Stop in the Name of a Patent Assignment
In Brief: An inventor can’t claim their invention is invalid after an assignment.
Here’s What Happened:
Csaba Truckai was one of the named inventors of a device used to treat vaginal bleeding. He and his fellow inventors founded a company called NovaCept, Inc. Csaba and his fellow inventors applied for a patent and then assigned it to their company.
Cyctyc Corporation acquired NovaCept and all of its intellectual property, including its patents and patent applications. As part of the deal, NovaCept warranted the validity and enforceability of its intellectual property. Then Cyctyc was acquired by Hologic, Inc. After Hologic took over, it filed a continuation patent involving the device.
Csaba left NovaCept and started his own company, Minerva Surgical Inc. Minerva started manufacturing a device used to treat vaginal bleeding.
Hologic sued Minerva for patent infringement. Csaba disputed the validity of the patent. Hologic moved for summary judgment, arguing that the doctrine of assignor estoppel bars Minerva from challenging the validity of the patent. Assignor estoppel applies when an invalidity defense in an infringement suit conflicts with an explicit or implicit representation made in assigning patent rights. The court agreed with Hologic and granted the motion. The issue of damages was decided by a jury.
Minerva appealed to the Federal Circuit Court and lost. Then the US Supreme Court granted certiorari and heard the case.
The Supreme Court declined to overturn decades long precedent for the doctrine of assignor estoppel. Although the Patent Act says that invalidity is a defense to infringement, the language does not abrogate the doctrine of estoppel. The Supreme Court went on to describe three situations where estoppel wouldn’t apply: (i) where there is an assignment of future inventions and an inventor cannot possibly vouch for the validity as to specific patent claims because the inventions do not yet exist; (ii) when the governing law changes so that previously valid patents become invalid under the new law; and (iii) where there is a change in patent claims.
The Supreme Court remanded the case to the Federal Circuit to address whether the third situation applied to this case. Specifically, whether any of Hologic’s new claims in the continuation is materially broader than the ones Csaba originally assigned.

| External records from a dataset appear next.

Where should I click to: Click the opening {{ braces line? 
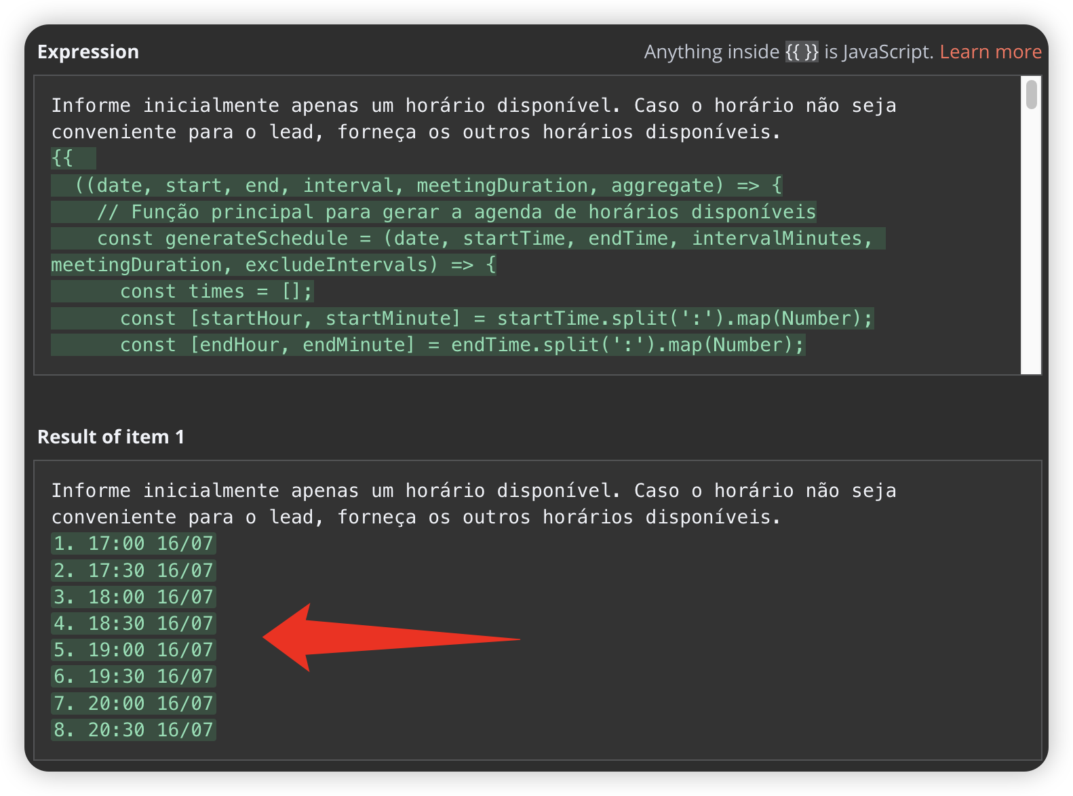[x=73, y=159]
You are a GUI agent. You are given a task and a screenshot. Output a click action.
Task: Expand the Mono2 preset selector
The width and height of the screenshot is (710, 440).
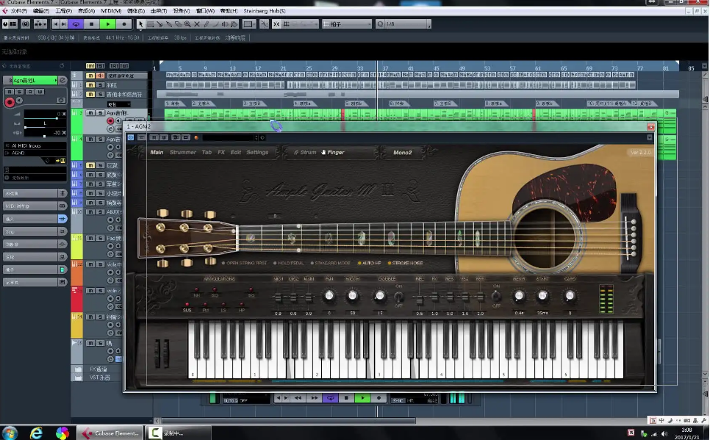pyautogui.click(x=403, y=153)
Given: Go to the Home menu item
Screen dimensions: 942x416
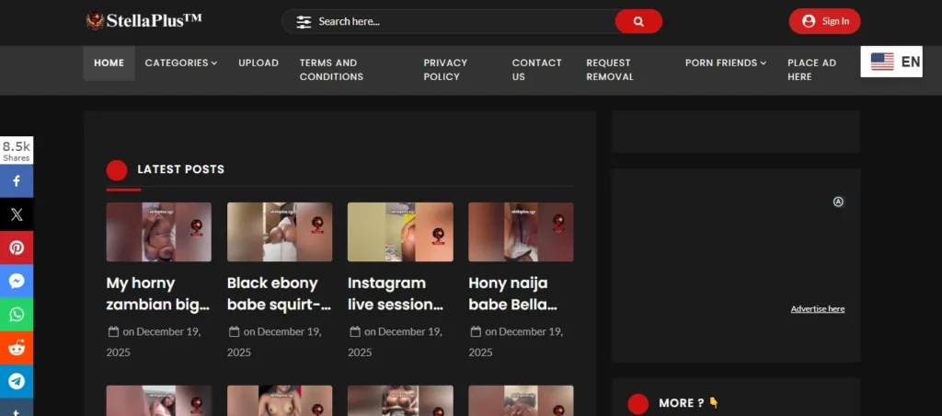Looking at the screenshot, I should click(109, 63).
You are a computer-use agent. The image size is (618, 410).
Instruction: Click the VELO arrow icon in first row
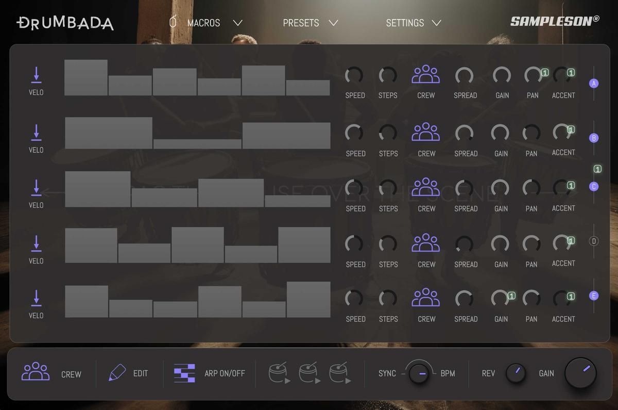(36, 75)
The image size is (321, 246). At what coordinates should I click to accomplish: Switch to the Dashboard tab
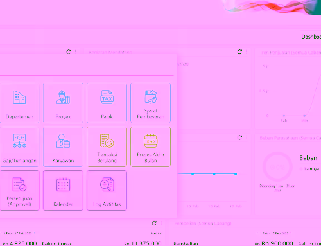(311, 37)
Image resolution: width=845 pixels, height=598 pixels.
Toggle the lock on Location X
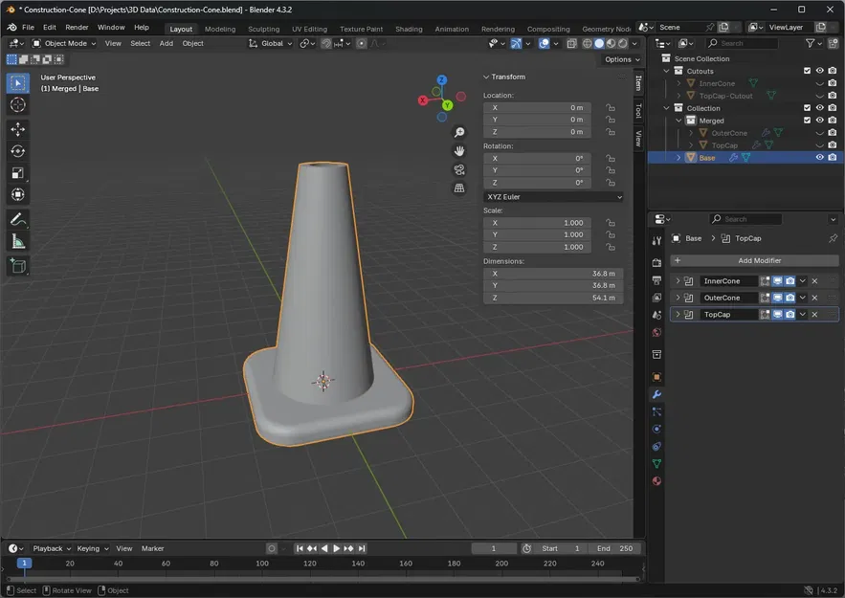611,108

On remand, the Federal Circuit determined that the claims in the continuation patent were not materially broader than a prior patent application. So the Federal Circuit affirmed the original judgment and remanded the case to the district court for further proceedings on damages.
Why You Should Know This: Starting a new business isn’t a problem after your previous one has been acquired. Starting a new business using technology that was sold is a problem.
Case Information: Hologic, Inc. v. Minerva Surgical, Inc., 141 S. Ct. 1068 (2021) aff’d on remand Hologic, Inc. v. Minerva Surgical, Inc., 44 F.4th 1358 (Fed. Cir. 2022)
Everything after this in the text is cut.